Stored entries
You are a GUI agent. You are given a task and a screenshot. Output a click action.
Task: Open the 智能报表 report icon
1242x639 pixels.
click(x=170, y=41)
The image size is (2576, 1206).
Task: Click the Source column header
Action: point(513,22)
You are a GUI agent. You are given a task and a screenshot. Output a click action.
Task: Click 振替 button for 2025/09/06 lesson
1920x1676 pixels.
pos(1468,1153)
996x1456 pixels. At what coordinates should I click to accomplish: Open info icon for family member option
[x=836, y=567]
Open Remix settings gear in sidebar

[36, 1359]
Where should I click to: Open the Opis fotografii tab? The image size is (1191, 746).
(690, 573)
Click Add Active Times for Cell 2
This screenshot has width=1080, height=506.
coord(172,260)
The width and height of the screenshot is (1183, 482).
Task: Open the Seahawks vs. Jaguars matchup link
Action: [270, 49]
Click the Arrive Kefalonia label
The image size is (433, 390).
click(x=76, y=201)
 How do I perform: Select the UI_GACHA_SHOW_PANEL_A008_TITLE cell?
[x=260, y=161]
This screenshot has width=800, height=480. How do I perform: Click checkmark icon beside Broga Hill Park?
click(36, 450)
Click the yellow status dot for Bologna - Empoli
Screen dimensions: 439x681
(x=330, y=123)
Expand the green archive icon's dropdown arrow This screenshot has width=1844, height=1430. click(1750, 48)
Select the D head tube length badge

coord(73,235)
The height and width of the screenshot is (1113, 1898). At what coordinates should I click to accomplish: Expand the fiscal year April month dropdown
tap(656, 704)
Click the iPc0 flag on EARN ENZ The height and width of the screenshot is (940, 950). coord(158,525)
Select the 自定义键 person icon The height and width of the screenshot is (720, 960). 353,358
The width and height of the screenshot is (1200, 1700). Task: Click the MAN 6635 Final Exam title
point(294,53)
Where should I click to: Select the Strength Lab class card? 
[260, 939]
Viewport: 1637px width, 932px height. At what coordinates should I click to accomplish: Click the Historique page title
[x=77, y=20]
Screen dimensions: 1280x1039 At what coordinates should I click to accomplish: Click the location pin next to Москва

TASK INSTRUCTIONS: Reproduce all of the records above, swapping every occurrence of "GUI agent" for "UI agent" and leaving everything else unchanged.

WRITTEN ANSWER:
You are a UI agent. You are given a task and a screenshot. Output a click action.
Task: Open the 智能报表 report icon
1242x639 pixels.
click(x=170, y=41)
The image size is (2576, 1206).
Task: Click the Source column header
Action: point(513,22)
You are a UI agent. You are given a task and a screenshot. Output a click action.
Task: Click 振替 button for 2025/09/06 lesson
1920x1676 pixels.
pos(1468,1153)
996x1456 pixels. At what coordinates should I click to accomplish: Open info icon for family member option
[x=836, y=567]
Open Remix settings gear in sidebar

[36, 1359]
Where should I click to: Open the Opis fotografii tab? The image size is (1191, 746).
(690, 573)
Click Add Active Times for Cell 2
This screenshot has width=1080, height=506.
coord(172,260)
The width and height of the screenshot is (1183, 482).
Task: Open the Seahawks vs. Jaguars matchup link
Action: [270, 49]
Click the Arrive Kefalonia label
The image size is (433, 390).
click(x=76, y=201)
 How do I perform: Select the UI_GACHA_SHOW_PANEL_A008_TITLE cell?
[x=260, y=161]
This screenshot has width=800, height=480. How do I perform: Click checkmark icon beside Broga Hill Park?
click(36, 450)
Click the yellow status dot for Bologna - Empoli
Screen dimensions: 439x681
(x=330, y=123)
Expand the green archive icon's dropdown arrow This screenshot has width=1844, height=1430. click(1750, 48)
Select the D head tube length badge

coord(73,235)
The height and width of the screenshot is (1113, 1898). At what coordinates should I click to accomplish: Expand the fiscal year April month dropdown
tap(656, 704)
Click the iPc0 flag on EARN ENZ The height and width of the screenshot is (940, 950). coord(158,525)
Select the 自定义键 person icon The height and width of the screenshot is (720, 960). 353,358
The width and height of the screenshot is (1200, 1700). Task: Click the MAN 6635 Final Exam title
point(294,53)
Where should I click to: Select the Strength Lab class card? 
[260, 939]
Viewport: 1637px width, 932px height. At what coordinates should I click to accomplish: Click the Historique page title
[x=77, y=20]
Screen dimensions: 1280x1039 At what coordinates should I click to accomplish: Click the location pin next to Москва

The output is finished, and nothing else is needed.